The manly art of baking

As a guy who bakes a lot, I get sort of tired of seeing baking portrayed as some cutesy thing that mommy bloggers do while their toddlers crawl around the kitchen, licking flour off the flour. Nothing against mommy bloggers, understand. Or toddlers. But sometimes I wish there were a more, you know, manly depiction of baking.

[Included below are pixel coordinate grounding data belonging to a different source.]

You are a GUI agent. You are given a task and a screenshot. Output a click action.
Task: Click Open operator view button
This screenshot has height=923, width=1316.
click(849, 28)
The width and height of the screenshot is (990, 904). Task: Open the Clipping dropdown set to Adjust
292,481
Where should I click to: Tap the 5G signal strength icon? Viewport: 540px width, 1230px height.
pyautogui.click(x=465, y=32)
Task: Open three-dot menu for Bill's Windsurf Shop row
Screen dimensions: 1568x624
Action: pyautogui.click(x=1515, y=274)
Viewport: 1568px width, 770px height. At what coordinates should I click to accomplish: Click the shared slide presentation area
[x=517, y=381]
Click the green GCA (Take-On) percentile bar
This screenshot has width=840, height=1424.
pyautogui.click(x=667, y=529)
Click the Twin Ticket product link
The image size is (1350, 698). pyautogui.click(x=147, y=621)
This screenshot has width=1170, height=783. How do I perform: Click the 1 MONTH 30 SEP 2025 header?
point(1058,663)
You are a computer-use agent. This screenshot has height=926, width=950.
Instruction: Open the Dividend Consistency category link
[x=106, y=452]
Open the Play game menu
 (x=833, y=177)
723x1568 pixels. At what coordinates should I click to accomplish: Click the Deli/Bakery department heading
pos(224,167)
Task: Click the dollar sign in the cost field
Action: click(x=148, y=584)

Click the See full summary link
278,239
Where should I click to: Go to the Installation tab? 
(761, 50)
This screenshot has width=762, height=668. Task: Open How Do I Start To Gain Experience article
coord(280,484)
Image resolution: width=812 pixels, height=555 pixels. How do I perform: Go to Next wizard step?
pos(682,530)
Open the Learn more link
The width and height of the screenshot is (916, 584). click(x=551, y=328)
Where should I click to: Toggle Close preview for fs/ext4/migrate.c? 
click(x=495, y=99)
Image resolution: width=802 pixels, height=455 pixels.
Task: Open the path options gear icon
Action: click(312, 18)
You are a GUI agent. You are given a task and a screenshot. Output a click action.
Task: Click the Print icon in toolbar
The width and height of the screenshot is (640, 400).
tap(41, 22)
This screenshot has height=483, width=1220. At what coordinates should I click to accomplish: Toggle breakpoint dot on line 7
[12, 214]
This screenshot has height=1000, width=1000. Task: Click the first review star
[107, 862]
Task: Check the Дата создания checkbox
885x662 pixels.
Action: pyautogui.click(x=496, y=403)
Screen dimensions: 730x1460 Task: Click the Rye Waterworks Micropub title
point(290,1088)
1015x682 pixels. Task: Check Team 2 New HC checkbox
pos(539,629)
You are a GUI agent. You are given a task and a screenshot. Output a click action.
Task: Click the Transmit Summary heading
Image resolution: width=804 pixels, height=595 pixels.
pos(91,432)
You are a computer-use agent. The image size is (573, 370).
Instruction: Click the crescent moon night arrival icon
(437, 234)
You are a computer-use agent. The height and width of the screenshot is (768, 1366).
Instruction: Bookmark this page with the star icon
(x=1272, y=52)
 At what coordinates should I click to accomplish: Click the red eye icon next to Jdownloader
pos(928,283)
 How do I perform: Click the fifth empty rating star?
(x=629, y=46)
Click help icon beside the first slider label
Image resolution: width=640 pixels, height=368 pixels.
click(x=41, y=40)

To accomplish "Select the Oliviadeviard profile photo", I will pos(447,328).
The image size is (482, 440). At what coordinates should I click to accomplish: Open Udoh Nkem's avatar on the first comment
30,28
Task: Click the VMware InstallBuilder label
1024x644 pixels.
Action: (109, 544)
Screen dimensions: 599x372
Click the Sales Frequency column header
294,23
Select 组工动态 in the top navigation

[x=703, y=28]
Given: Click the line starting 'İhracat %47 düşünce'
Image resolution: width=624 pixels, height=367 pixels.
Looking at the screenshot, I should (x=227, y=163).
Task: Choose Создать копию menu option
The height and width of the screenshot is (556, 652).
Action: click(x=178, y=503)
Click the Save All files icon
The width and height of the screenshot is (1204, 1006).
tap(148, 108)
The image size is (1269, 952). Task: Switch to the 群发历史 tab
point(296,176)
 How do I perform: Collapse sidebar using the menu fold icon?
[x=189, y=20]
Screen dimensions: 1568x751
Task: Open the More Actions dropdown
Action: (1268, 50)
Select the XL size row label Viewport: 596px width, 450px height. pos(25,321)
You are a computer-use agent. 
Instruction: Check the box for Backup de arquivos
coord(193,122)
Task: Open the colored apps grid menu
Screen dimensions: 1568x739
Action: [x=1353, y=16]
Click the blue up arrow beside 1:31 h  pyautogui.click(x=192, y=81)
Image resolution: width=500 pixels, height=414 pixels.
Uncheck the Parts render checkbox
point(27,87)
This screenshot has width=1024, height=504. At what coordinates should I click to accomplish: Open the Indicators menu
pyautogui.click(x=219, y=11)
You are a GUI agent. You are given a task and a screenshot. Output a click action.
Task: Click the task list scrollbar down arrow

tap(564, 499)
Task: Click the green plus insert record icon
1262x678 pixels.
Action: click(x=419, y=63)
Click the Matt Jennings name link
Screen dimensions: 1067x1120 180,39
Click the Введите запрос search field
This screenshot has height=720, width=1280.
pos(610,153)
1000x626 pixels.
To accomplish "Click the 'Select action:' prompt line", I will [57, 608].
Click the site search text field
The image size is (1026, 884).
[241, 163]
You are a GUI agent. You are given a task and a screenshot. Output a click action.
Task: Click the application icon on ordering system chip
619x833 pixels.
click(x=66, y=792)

Enter the sixteenth-century Swiss artist Jost Ammam, who produced this woodcut for The Book of Trades, a collection of illustrated poems:

engraving of a sixteenth-century baker

Here’s the poem that accompanied it, originally written in German by Hans Sachs and translated here by Theodore K. Rabb:

The hungry are by me well fed
Wholesome rye and wheaten bread,
Prepared from corn and wheat and salt,
Weighed correctly, free of fault.
My leaves of pastry, twists, and rolls
All delight discerning souls.
My egg- and pan-cakes, widely sought,
Oft at Easter time are bought. 1

Ammam’s baker has kind of a wild look in his eye as he muscles that loaf out of the oven, as if Conan the Barbarian had gotten tired of eating raw meat and built himself a bakery. (I mean, it isn’t like he could count on Red Sonja to make him a baloney sandwich.) I’d think he’d whomp discerning souls upside their discerning heads with his peel if they complained about his bread. You better believe it’s free of fault.

Hearken well, o ye consumers of crusty comestibles! Don’t piss off your baker. You have been warned.

  1. Hans Sachs, A Sixteenth-century Book of Trades: Das Ständebuch, trans. Theodore K. Rabb (Palo Alto, Calif.: The Society for the Promotion of Science and Scholarship, 2009).